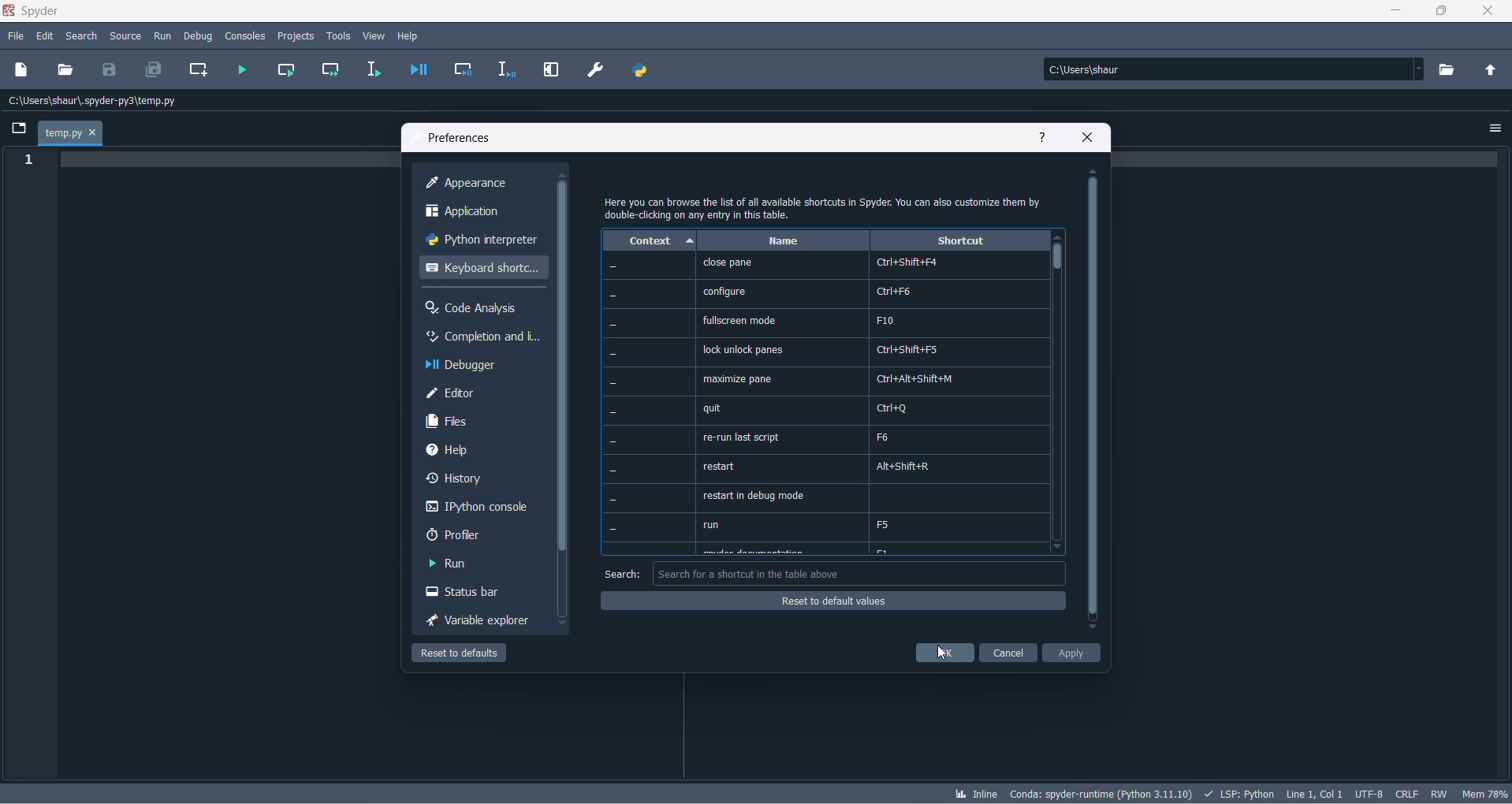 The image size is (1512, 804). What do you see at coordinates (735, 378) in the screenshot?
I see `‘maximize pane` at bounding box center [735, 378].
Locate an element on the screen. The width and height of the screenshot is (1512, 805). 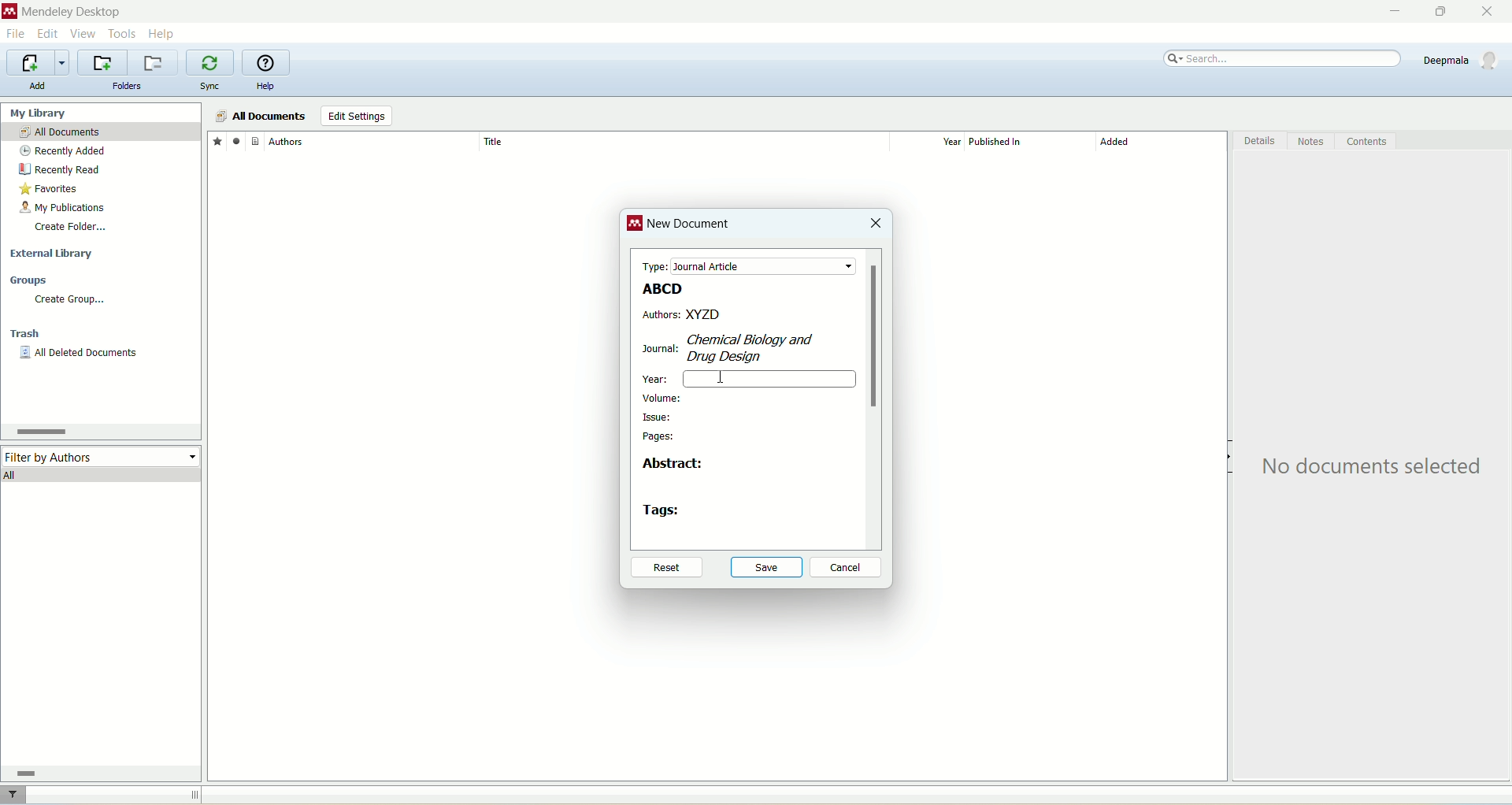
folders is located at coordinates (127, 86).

* * * * * * *

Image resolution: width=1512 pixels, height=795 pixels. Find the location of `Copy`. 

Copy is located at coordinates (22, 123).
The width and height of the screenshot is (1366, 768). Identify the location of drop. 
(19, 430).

* * * * * * *

#### PROMPT
Please revise the stretch of data from the line containing "The image size" through the line containing "folders is located at coordinates (127, 86).", replacing "element" with "item" and leaving everything else unchanged. Give only those lines, without the pictures.

#### OUTPUT OF THE EXERCISE
 The image size is (1512, 804). What do you see at coordinates (735, 378) in the screenshot?
I see `‘maximize pane` at bounding box center [735, 378].
Locate an item on the screen. The width and height of the screenshot is (1512, 805). 
folders is located at coordinates (127, 86).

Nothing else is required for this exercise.